What you have to do: Please rewrite the lines from the one containing "Where should I" through the end of the records, both included, with "Viewport" changed to "Window" and everything else left the same. Leave out the pictures.

Data lines:
<<<<

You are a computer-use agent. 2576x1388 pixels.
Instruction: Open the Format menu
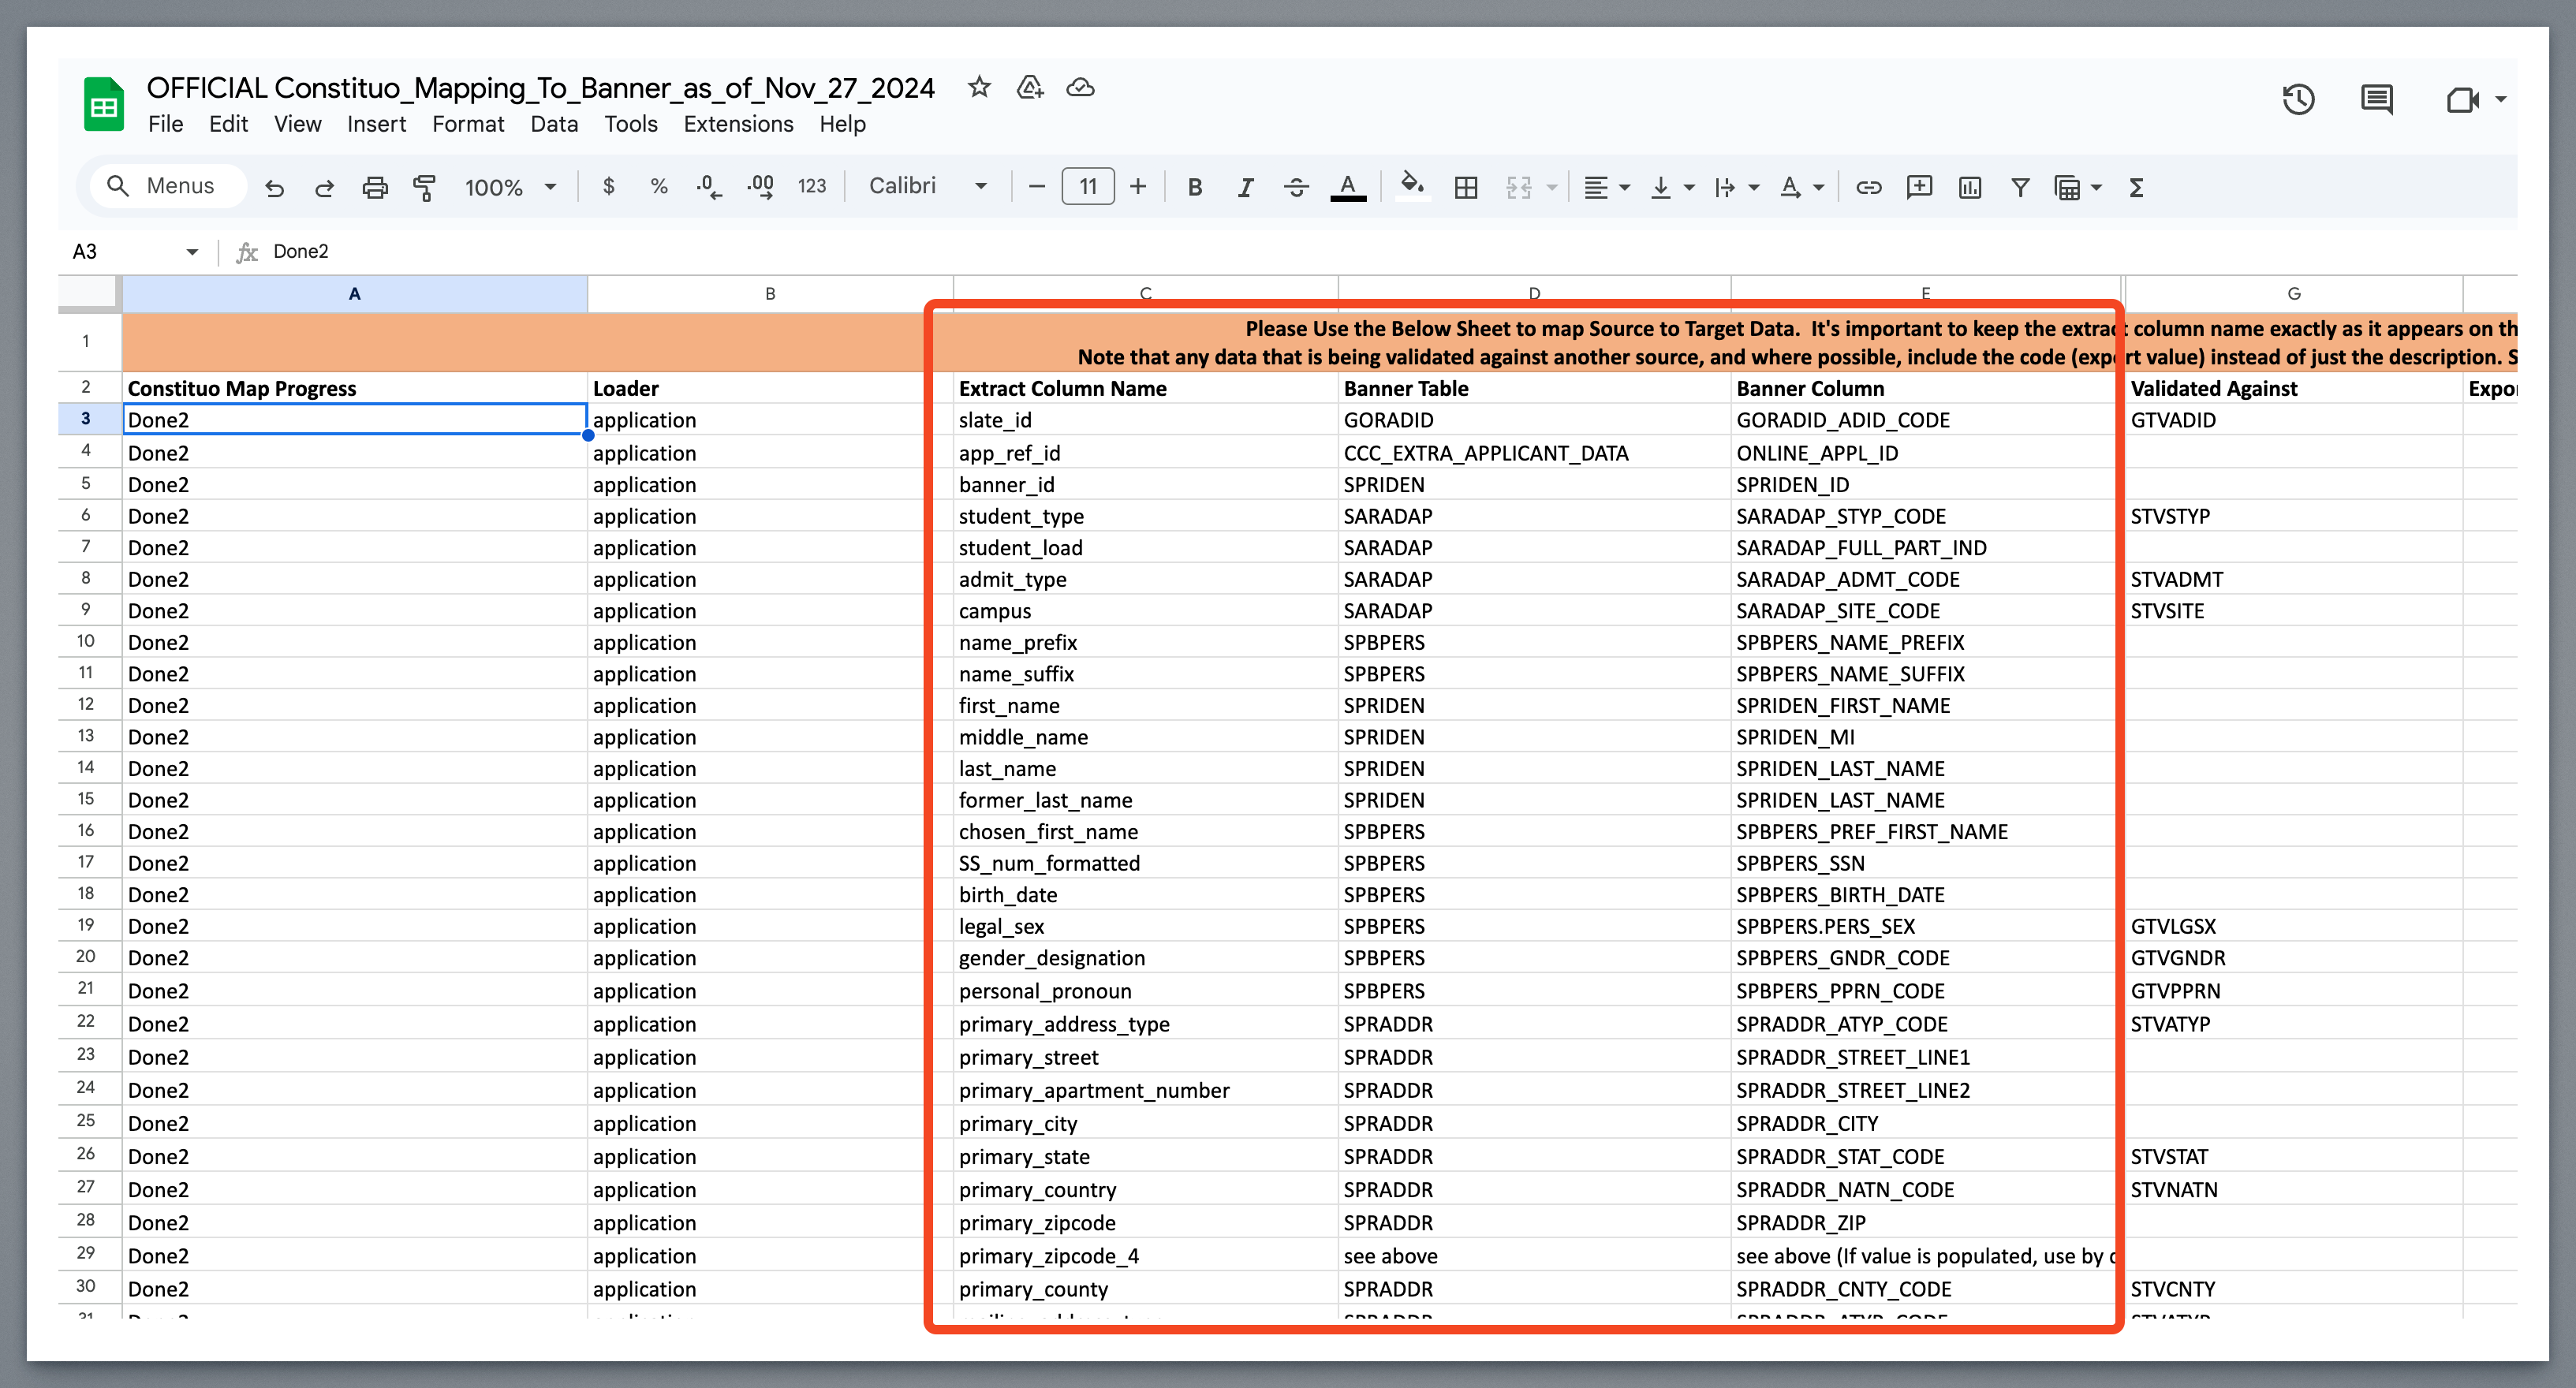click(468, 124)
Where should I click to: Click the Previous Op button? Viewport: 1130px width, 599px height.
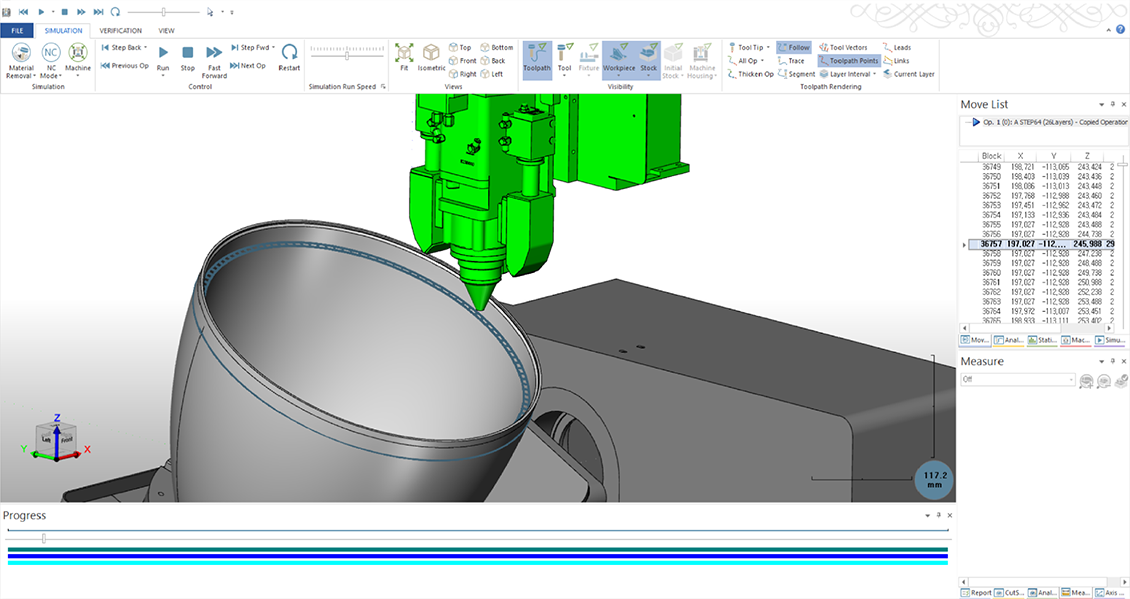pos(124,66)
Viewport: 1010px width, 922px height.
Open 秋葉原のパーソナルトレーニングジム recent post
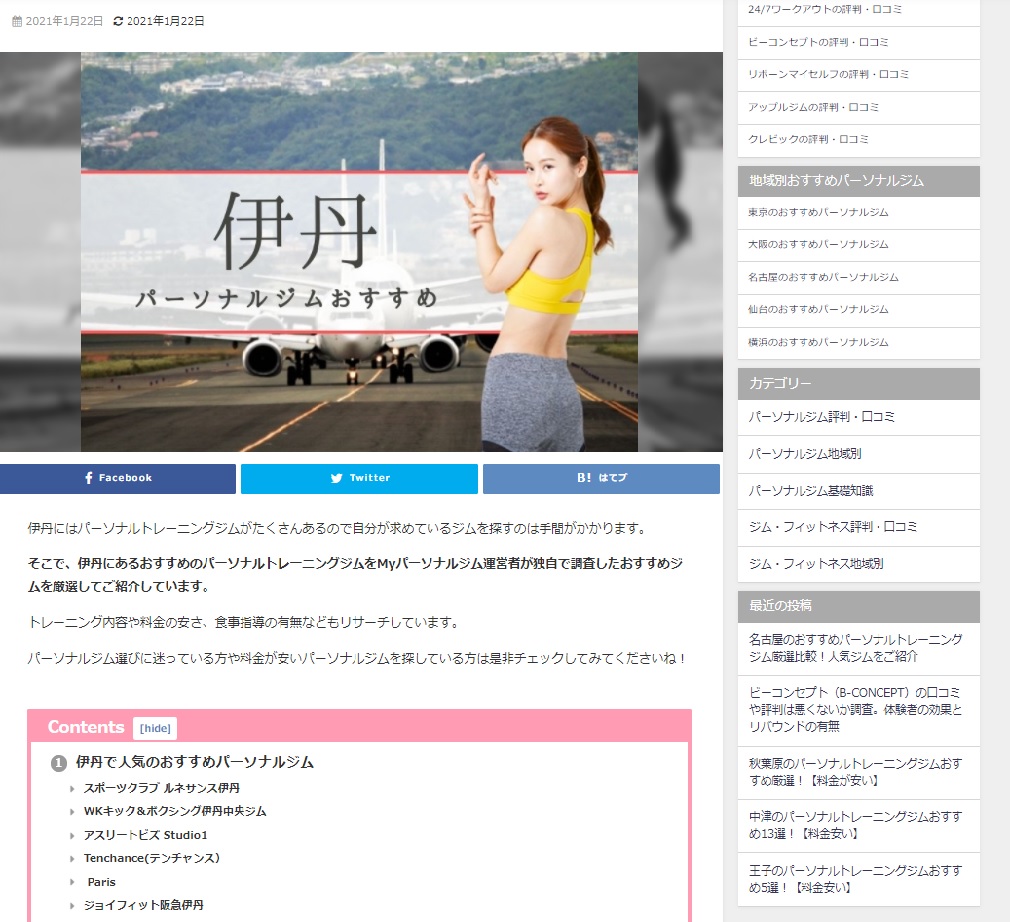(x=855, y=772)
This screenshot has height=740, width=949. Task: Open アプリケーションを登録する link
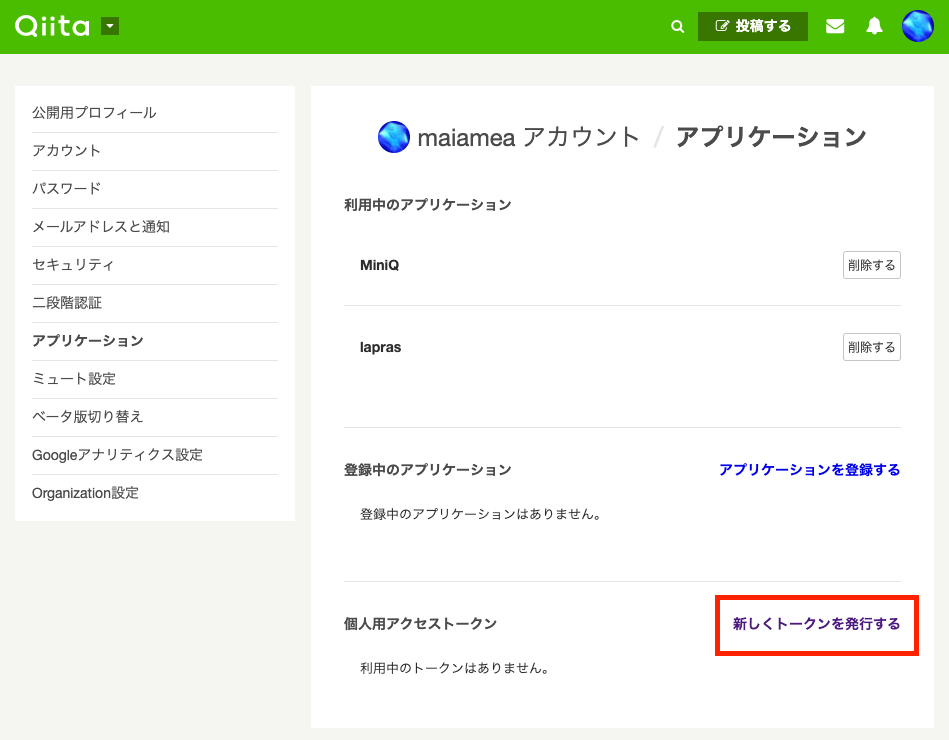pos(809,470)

>>>>

Task answer:
Where should I click to: Click the Previous Op button? Window: 1130px width, 599px height.
pos(124,66)
Window: 1010px width, 922px height.
Open 秋葉原のパーソナルトレーニングジム recent post
(x=855, y=772)
This screenshot has height=740, width=949. Task: Open アプリケーションを登録する link
pos(809,470)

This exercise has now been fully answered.